Mackay is schooled in the diligence that frames Rodgers’ approach. He will seek to bring this into the Scotland set-up with the use of heart monitors for training and through assembling an impressive backroom team, with Southampton senior first team coach Eric Black acting as his assistant.

“Jim Stewart will be there as far as goalkeeping is concerned. Richard Collinge, who is head of medicine at Montreal Impact, will be coming over to be our lead physio. Steve Walker from Rangers will also come up. John Currie from Celtic will also come in as our sports scientist. Neil McIlhargey of Rangers will come in as the head analyst. And Graham Jones of the SFA will lead on the performance staff.
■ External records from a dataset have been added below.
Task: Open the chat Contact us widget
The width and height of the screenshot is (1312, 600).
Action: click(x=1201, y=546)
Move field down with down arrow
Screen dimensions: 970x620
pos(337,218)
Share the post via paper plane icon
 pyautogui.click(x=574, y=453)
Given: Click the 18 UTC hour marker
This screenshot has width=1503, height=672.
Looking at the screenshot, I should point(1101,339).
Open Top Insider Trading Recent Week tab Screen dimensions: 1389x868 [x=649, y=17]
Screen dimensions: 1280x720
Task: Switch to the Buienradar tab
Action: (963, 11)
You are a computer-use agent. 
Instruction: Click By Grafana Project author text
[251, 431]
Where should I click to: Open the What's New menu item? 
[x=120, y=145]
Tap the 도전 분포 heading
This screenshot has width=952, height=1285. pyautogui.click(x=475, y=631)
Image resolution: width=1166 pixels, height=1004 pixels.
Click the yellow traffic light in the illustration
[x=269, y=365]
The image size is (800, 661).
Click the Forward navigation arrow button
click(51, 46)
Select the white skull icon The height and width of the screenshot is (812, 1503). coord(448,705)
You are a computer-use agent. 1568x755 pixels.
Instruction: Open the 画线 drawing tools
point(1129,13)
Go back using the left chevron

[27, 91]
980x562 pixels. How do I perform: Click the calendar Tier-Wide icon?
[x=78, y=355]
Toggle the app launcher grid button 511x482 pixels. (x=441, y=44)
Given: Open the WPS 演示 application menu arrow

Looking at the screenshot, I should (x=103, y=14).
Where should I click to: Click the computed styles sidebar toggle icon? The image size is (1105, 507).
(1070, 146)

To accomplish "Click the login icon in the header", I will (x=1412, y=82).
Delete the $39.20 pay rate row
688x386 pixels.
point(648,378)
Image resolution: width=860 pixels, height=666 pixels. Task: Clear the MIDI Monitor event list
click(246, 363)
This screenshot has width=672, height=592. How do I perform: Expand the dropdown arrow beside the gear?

“Eric jumped at the chance when I phoned him, absolutely jumped at it. And I want people to be here. I want people who don’t feel either it’s just their duty or something that just happens. I want people that desperately want to be part of the staff for Scotland and that is something I’ve done with the 17s, 19s and 21s, in terms of just tweaking it and changing things and people who desperately want to come here, and that’s where the club environment comes in and it’s going to go that way with the A squad as well.”

Mackay doesn’t pretend that leading his country from the touchline won’t be other than a huge moment in his life. “It is absolutely and when I was asked I was incredibly humbled and proud,” he said. “Since then there has been a hellae a lot to do and I have been going full steam ahead.”